** GIVEN REQUEST A **
Set down the passage from the piece on the 14th Mois de la Photo Biennale, from "I loved the" to "on the wall?".

** DOCUMENT EXTRACT **
────────────────────────────────────────

Joan Fontcuberta & Paul Wong Photo © Lena Ghio 2015 |
JOAN FONTCUBERTA and PAUL WONG were all over the city these past two weeks introducing opening exhibitions and giving conferences for the 14th Mois de la Photo Biennale. Luckily I got a sublime slice of time to hear the deeper thoughts behind the event curated by M. Fontcuberta, who is himself a well established photographer, and where M. Wong, a multimedia artist, had an exhibition entitled Multiverse at the Joyce Yahouda Gallery and a dazzling outside projection, Year of the GIF, at Quartier des Spectacles.
I loved the point of view Joan Fontecuberta took to construct the
biennale. I kept returning to the impact of new technologies on photography, I
expressed how I related to Facebook coming up in certain exhibitions like for
example AFTER FACEB00K: IN LOVING
MEMORY < 3 at the McCord Museum. To Paul Wong I expressed how I related to
the theme of his exhibition, the Multiverse, because it is the HOT subject in
contemporary physics. Scientists will spend BILLIONS of dollars to prove the
existence of multiverse but, I told him, I believe artists already prove it.
Lena- The biennial shows the expanding possibilities of the image on film and the impact of our new technologies. But what do you see as the future of classical photography, of the object on the wall?

────────────────────────────────────────

** GIVEN ENTRIES **
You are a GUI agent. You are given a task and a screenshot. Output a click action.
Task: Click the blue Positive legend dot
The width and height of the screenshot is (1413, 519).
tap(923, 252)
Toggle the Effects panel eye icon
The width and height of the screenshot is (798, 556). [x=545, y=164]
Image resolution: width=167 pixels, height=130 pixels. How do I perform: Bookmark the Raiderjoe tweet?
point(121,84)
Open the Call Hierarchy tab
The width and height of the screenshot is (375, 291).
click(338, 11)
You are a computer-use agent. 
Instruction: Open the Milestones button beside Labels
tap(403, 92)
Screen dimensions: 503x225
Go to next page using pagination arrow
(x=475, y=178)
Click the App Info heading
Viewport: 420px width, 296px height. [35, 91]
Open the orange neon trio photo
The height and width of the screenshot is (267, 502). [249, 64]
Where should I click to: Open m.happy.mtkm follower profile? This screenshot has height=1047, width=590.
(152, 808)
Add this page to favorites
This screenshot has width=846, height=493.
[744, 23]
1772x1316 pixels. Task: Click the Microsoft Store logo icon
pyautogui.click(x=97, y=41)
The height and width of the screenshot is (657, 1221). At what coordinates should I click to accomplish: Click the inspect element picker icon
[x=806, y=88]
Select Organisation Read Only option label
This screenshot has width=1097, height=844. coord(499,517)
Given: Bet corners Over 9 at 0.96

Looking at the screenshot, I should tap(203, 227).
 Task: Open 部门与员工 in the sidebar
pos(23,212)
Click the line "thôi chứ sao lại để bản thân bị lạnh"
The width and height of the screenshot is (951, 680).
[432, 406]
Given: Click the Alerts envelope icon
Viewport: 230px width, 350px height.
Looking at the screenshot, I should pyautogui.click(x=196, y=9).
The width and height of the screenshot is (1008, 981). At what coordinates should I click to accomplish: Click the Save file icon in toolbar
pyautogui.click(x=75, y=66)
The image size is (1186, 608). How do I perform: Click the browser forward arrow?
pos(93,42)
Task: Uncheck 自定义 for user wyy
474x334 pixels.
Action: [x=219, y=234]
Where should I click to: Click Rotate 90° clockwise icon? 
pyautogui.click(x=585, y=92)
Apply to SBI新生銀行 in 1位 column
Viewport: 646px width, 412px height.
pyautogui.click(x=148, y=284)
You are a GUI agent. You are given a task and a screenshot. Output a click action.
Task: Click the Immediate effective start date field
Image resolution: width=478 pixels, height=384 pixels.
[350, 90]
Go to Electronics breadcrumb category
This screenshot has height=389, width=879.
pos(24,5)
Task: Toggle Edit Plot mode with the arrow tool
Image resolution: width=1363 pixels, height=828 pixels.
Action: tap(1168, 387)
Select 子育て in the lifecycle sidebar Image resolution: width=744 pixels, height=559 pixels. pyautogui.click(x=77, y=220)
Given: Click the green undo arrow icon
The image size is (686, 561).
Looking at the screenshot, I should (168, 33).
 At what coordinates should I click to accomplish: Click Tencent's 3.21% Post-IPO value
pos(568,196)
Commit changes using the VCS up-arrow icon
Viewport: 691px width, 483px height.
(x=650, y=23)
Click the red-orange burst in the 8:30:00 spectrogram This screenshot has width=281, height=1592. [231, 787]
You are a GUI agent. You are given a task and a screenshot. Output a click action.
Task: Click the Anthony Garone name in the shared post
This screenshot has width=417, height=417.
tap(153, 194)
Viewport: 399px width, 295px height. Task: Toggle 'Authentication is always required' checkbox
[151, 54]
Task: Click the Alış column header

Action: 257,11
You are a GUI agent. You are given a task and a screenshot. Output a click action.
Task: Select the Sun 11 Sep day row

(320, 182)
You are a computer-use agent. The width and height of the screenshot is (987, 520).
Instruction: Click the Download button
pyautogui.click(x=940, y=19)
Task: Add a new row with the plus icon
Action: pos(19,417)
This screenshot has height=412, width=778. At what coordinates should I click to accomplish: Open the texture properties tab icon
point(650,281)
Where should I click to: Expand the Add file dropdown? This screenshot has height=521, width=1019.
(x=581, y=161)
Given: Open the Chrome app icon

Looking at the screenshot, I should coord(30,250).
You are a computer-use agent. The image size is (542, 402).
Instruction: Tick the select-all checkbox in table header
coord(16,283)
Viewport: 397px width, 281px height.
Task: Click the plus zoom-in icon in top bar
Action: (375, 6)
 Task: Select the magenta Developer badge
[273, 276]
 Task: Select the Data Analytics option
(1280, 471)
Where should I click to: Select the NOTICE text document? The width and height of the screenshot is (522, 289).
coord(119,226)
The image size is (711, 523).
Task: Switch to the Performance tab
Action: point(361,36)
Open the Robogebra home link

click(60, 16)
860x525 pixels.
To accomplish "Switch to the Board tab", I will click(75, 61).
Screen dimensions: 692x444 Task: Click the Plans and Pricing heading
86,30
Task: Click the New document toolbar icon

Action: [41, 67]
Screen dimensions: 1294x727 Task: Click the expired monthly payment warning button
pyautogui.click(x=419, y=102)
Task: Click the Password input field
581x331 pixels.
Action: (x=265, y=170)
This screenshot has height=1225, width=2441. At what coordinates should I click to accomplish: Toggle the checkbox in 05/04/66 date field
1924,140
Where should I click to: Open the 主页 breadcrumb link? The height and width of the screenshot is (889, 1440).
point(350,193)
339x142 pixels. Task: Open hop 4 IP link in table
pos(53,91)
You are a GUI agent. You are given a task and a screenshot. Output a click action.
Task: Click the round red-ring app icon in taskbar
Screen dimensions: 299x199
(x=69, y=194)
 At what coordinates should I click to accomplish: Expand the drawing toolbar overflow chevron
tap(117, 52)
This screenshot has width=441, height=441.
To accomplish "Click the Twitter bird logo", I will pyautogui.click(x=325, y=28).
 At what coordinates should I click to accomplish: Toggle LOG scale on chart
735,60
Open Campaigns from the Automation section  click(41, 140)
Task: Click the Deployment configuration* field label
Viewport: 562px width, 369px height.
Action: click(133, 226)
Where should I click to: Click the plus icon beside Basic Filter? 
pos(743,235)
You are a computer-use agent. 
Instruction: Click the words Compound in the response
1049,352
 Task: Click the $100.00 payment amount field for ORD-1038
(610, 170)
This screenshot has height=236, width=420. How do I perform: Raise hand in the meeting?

────────────────────────────────────────

** GIVEN REQUEST B **
From the records, extract the lines from the line with "This screenshot has height=412, width=778." to the line with "Action: (x=265, y=170)", both included.

** PROBLEM SOLUTION A **
I loved the point of view Joan Fontecuberta took to construct the
biennale. I kept returning to the impact of new technologies on photography, I
expressed how I related to Facebook coming up in certain exhibitions like for
example AFTER FACEB00K: IN LOVING
MEMORY < 3 at the McCord Museum. To Paul Wong I expressed how I related to
the theme of his exhibition, the Multiverse, because it is the HOT subject in
contemporary physics. Scientists will spend BILLIONS of dollars to prove the
existence of multiverse but, I told him, I believe artists already prove it.
Lena- The biennial shows the expanding possibilities of the image on film and the impact of our new technologies. But what do you see as the future of classical photography, of the object on the wall?

** PROBLEM SOLUTION B **
This screenshot has height=412, width=778. At what coordinates should I click to accomplish: Open the texture properties tab icon
point(650,281)
Where should I click to: Expand the Add file dropdown? This screenshot has height=521, width=1019.
(x=581, y=161)
Given: Open the Chrome app icon

Looking at the screenshot, I should coord(30,250).
You are a computer-use agent. The image size is (542, 402).
Instruction: Tick the select-all checkbox in table header
coord(16,283)
Viewport: 397px width, 281px height.
Task: Click the plus zoom-in icon in top bar
Action: (375, 6)
 Task: Select the magenta Developer badge
[273, 276]
 Task: Select the Data Analytics option
(1280, 471)
Where should I click to: Select the NOTICE text document? The width and height of the screenshot is (522, 289).
coord(119,226)
The image size is (711, 523).
Task: Switch to the Performance tab
Action: point(361,36)
Open the Robogebra home link

click(60, 16)
860x525 pixels.
To accomplish "Switch to the Board tab", I will click(75, 61).
Screen dimensions: 692x444 Task: Click the Plans and Pricing heading
86,30
Task: Click the New document toolbar icon

Action: [41, 67]
Screen dimensions: 1294x727 Task: Click the expired monthly payment warning button
pyautogui.click(x=419, y=102)
Task: Click the Password input field
581x331 pixels.
Action: (x=265, y=170)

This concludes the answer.